## To do:
#1 How many cores do many operating systems already support today, according to the multi-core threading excerpt?
#2 Rewrite everything from "Several video game" down to "of multi-core processors." in the multi-core threading excerpt, substituting "game developers" for "video game vendors".
#3 Pick up the multi-core threading excerpt after its final sentence and keep writing.

## Source extract:
^^^^^^^^^^^^^^^^

All major OSes, including Mac OS X, Microsoft Windows Vista*, Windows Server*, Red Hat Linux*, and Novell SuSE Linux*, already are threaded to take advantage of Hyper-Threading Technology and now multi-core architecture. There’s a long history of broad OS support for existing scalable platforms. Thus, any OS which is SMP-capable can schedule single applications across multiple cores. Many OSes already support anywhere from 32 to 64 cores today. As a result, OS support it not an obstacle.
What applications are good candidates to be moved from serial to multithreaded to experience performance gains on multi-core systems?
Any program that is in a class of applications where threading is already relatively common – video encoding, 3D rendering, video/photo editing and high performance computing/workstation applications. These applications are especially amenable to thread-level parallelism because many of their computations can run simultaneously.
In the case of gamming applications, threading has the potential to be immensely beneficial.
Several video game vendors, including Remedy Entertainment, Valve, Epic Games and Ubisoft Entertainment, have already released multi-threaded versions of popular gaming titles and plan on threading future titles to take advantage of multi-core processors.
For example, Valve is integrating full support for multi-threading including the Source game engine and developer tools. Eventually all of the gaming company’s products will support multi-core technology and Valve plans to backport it to older games. Valve president and co-founder Gabe Newell told Tech Report, “Quad-core will change every aspect of PC gaming. It will change how we create our games, how we provision our service, and how we design our games. The scalability we've seen in graphics over the last few years will now extend to physics, AI, animation, and all the systems which are critical to moving beyond the era of pretty but dumb games.”

^^^^^^^^^^^^^^^^

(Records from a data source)
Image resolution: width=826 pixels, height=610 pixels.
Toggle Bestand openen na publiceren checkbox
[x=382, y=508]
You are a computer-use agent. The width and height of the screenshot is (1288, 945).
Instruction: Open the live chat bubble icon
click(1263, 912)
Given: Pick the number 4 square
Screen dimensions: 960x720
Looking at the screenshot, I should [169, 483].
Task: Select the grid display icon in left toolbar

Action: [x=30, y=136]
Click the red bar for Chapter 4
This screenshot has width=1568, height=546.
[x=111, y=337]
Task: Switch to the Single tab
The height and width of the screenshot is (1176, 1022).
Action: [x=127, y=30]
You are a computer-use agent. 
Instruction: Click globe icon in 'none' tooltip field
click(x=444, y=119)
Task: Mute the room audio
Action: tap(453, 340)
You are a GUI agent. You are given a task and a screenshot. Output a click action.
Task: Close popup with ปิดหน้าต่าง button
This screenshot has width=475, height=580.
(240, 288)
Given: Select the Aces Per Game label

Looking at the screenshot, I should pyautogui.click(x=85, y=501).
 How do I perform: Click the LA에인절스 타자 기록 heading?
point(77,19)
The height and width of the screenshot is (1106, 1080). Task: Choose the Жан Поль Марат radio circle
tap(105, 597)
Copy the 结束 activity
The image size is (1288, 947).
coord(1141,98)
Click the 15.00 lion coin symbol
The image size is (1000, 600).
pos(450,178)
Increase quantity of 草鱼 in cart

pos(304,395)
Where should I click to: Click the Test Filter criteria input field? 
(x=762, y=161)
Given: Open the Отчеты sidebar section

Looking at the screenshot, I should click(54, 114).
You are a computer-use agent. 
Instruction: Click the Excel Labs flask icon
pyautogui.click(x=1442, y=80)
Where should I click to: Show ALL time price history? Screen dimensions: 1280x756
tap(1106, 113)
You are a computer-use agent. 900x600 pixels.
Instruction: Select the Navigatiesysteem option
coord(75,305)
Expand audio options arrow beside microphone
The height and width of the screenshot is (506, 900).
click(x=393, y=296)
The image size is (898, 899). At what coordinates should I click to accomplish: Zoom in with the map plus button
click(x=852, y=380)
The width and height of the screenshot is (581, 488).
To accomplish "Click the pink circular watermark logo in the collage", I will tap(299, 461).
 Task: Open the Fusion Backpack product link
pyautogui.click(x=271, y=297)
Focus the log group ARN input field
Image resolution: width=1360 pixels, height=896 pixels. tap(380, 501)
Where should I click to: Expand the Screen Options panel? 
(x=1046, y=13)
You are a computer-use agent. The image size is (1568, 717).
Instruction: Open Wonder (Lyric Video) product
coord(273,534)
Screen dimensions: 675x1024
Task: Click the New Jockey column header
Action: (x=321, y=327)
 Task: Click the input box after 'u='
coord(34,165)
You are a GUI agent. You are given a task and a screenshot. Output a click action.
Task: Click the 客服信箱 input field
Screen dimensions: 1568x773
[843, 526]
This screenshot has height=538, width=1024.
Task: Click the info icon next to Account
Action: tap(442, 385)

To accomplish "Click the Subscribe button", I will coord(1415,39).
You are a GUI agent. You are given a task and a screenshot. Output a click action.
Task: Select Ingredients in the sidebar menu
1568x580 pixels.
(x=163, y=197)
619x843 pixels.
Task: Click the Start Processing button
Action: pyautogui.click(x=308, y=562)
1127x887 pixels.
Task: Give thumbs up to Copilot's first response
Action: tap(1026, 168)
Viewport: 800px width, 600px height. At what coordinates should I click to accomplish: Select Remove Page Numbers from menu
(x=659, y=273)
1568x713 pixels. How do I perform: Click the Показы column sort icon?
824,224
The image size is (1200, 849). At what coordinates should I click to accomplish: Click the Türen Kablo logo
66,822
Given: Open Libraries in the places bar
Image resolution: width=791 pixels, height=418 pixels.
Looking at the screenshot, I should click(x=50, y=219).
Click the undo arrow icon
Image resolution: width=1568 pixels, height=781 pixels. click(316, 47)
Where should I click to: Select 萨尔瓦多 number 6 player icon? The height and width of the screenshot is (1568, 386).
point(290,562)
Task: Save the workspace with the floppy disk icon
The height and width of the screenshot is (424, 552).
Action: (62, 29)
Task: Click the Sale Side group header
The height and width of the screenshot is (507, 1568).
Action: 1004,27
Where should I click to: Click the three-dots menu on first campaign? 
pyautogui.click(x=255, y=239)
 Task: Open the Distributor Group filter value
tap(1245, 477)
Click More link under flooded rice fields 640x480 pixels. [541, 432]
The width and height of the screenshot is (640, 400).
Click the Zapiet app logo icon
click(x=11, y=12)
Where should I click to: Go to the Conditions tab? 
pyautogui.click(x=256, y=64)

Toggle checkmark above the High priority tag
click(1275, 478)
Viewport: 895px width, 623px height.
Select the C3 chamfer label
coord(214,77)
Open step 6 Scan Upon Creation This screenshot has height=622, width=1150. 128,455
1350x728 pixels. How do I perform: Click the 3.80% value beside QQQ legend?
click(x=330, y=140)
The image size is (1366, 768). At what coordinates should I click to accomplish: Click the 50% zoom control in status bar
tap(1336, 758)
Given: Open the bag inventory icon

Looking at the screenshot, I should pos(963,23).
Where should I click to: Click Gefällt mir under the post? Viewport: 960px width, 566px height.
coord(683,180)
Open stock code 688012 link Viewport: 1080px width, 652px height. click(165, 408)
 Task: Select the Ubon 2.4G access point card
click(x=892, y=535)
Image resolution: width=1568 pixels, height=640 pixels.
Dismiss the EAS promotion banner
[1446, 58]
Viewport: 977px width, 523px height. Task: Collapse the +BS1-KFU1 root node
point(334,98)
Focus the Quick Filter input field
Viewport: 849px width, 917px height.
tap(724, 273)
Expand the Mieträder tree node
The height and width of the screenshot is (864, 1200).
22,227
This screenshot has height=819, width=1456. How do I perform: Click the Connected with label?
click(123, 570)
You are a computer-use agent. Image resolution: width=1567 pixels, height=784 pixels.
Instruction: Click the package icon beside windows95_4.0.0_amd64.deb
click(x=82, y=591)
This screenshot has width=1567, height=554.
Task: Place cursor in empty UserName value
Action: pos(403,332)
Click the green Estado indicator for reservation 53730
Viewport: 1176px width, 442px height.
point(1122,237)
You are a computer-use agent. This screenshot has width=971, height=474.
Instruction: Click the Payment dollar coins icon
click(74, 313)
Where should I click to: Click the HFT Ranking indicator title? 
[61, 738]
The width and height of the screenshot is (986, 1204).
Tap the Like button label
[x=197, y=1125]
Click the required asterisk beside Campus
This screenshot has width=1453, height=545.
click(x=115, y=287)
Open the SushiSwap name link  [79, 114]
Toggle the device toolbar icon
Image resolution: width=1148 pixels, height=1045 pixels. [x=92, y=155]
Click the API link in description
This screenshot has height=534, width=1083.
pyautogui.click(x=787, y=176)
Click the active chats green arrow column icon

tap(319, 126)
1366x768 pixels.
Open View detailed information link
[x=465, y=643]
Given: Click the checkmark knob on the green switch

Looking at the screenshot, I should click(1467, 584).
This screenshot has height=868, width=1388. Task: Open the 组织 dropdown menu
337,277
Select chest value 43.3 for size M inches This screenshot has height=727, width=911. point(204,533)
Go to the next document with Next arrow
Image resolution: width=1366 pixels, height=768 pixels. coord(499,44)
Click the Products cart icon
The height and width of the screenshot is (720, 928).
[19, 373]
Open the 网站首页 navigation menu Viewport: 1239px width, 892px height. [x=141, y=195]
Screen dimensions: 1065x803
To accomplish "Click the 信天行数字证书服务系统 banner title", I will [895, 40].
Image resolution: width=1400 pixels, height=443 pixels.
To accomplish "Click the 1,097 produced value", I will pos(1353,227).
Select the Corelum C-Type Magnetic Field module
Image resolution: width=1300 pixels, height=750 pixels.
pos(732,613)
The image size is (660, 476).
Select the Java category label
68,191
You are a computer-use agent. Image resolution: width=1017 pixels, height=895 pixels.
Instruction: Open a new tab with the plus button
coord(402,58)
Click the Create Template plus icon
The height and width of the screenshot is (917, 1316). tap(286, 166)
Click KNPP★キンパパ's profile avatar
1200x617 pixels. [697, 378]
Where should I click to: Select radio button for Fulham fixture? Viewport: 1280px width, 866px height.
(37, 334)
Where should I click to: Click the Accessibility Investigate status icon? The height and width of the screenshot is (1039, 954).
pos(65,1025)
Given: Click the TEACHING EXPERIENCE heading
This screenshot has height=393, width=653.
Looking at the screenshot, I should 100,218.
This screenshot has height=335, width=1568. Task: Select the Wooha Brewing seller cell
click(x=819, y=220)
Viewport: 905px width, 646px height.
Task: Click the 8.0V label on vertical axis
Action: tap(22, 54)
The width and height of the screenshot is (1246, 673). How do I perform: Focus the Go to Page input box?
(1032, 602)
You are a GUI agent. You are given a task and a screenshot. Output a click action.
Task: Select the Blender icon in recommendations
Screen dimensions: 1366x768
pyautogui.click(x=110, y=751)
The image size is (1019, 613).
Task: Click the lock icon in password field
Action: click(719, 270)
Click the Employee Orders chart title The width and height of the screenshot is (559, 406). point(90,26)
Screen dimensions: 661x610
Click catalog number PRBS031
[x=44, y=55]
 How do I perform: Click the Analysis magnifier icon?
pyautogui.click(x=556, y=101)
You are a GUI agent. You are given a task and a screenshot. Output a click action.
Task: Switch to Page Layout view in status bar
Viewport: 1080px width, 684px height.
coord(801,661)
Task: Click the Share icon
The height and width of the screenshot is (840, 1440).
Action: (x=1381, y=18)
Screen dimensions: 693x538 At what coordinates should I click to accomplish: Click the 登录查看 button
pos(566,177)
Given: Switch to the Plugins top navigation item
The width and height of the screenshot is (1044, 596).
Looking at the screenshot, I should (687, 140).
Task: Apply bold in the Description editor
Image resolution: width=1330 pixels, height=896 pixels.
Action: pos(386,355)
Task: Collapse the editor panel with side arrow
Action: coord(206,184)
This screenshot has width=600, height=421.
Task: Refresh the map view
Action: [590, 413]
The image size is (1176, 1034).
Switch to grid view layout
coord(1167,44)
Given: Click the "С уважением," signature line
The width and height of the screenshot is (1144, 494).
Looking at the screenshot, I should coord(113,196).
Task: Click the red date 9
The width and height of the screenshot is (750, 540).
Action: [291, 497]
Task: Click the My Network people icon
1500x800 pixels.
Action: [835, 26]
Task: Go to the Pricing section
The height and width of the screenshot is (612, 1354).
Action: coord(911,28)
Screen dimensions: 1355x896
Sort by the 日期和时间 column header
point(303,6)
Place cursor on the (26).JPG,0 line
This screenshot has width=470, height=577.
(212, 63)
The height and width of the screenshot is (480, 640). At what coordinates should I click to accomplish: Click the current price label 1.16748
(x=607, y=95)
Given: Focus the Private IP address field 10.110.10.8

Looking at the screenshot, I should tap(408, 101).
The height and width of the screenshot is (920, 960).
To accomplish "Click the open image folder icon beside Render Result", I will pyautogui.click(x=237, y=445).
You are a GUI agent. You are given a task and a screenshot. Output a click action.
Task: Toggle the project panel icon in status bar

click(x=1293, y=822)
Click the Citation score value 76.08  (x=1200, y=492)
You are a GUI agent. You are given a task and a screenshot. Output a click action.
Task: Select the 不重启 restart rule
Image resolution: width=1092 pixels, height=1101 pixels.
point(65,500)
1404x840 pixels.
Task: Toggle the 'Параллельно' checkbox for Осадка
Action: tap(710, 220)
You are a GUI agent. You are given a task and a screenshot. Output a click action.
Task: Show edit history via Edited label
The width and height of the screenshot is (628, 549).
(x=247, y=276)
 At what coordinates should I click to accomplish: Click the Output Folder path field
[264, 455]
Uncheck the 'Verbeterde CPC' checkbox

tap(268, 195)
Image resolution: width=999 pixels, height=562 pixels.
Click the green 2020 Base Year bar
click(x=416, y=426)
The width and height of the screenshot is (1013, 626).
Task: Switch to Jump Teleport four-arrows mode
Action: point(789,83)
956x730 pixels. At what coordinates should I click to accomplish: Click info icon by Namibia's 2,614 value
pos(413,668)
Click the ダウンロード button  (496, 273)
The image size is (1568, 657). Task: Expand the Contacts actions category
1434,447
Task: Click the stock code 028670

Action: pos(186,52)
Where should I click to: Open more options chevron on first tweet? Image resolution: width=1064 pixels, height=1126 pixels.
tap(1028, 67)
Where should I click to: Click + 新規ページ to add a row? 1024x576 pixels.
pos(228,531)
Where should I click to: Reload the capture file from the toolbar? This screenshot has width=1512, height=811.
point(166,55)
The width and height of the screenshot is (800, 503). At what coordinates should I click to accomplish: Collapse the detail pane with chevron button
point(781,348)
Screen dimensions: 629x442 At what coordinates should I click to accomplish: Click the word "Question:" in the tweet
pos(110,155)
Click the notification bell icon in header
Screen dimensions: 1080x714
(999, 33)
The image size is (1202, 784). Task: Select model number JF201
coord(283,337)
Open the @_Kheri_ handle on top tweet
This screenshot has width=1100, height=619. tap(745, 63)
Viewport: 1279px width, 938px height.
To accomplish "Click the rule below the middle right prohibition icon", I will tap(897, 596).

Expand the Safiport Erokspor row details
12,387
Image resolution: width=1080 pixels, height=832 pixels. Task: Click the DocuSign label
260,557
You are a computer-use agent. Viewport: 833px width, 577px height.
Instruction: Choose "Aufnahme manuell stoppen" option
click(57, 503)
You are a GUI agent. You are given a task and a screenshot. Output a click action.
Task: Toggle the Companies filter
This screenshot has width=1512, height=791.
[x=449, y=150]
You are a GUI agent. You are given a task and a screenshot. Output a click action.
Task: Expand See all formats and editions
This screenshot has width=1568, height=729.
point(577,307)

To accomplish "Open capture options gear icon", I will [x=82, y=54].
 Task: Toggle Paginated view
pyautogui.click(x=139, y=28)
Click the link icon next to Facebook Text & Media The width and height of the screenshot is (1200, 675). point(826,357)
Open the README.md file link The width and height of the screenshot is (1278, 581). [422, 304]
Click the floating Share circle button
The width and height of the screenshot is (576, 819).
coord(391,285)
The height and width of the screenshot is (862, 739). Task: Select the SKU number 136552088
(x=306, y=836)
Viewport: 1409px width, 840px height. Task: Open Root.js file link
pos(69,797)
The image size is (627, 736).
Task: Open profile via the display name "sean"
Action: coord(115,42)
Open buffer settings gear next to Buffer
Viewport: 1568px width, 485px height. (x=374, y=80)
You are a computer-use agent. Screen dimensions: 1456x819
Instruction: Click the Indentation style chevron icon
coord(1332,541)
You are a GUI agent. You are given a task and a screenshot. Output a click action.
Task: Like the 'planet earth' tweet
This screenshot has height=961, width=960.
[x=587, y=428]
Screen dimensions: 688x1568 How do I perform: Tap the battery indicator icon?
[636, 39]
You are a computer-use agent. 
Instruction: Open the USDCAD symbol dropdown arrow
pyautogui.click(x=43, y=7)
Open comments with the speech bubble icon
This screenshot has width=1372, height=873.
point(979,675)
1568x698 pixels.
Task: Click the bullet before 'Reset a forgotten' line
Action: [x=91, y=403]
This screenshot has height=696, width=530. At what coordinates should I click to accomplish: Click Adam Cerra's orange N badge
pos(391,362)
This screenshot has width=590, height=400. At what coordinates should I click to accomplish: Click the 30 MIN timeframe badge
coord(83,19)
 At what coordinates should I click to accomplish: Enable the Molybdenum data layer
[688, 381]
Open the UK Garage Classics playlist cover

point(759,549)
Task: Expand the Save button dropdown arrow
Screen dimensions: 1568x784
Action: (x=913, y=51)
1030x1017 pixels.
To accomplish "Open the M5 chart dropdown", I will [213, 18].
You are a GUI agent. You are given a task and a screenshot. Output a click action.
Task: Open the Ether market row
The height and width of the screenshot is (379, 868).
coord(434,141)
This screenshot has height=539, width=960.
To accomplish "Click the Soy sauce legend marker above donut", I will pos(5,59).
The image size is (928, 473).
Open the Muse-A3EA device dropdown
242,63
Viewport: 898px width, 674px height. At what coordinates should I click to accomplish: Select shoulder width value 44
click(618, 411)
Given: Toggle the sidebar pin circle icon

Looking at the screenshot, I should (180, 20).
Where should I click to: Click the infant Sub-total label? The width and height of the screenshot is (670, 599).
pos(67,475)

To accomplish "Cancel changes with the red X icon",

^^^^^^^^^^^^^^^^

## Answer section:
#1 Many operating systems already support anywhere from 32 to 64 cores.

#2
Several game developers, including Remedy Entertainment, Valve, Epic Games and Ubisoft Entertainment, have already released multi-threaded versions of popular gaming titles and plan on threading future titles to take advantage of multi-core processors.

#3
However, Intel stresses that developers should not look at the question of performance from a single-application perspective. Different usage and deployment models, such as those outlined in the answer to "If I do nothing, will I benefit from multi-core architecture?" (above) and "Besides using threaded applications, when else might end users experience a performance gain on multi-core systems?" (below), can provide equal or greater end user benefits and experience in a multi-core environment.
Besides using threaded applications, when else might end users experience a performance gain on multi-core systems?
Multitasking users or those working in environments marked by lots of background processing also should benefit from multi-core systems. Behind-the-scenes processing is increasingly the norm in business computing environments. Examples include users who run background data mining queries while working o n other tasks in the foreground or corporate IT departments that unobtrusively update software, troubleshoot hardware or perform virus scanning and other management tasks over the corporate network.
Do I have to become a threading expert? How?
If you have been developing applications for multi-processing environments already – in the enterprise arena, for example – then you or your co-workers may already have the required skills. For others, this is arguably a major industry transition and requires a fundamental shift towards concurrency in application development.
The fact is all major processor chip manufacturers are moving to multi-core architectures. The days of boosting clock-speeds to increase straight-line instruction throughput are winding down. Intel believes developers will reap long term rewards from their efforts to develop threading expertise today. The company has been working with operating system and application vendors during the past decade to optimize and enhance the threading capabilities of their software. The Intel Software and Solutions Group (SSG) Threading Enabling Program predates the introduction of Hyper-Threading Technology. This program is expanding further to support this software transition. SSG offers threading tools, compilers, and other performance-tuning toolkits; whitepapers; and other technical resources to help software developers implement thread-level parallelism enhancements in their code. See How Intel Can Help (below) for more information.
How much work/time/effort will it take me to thread my application?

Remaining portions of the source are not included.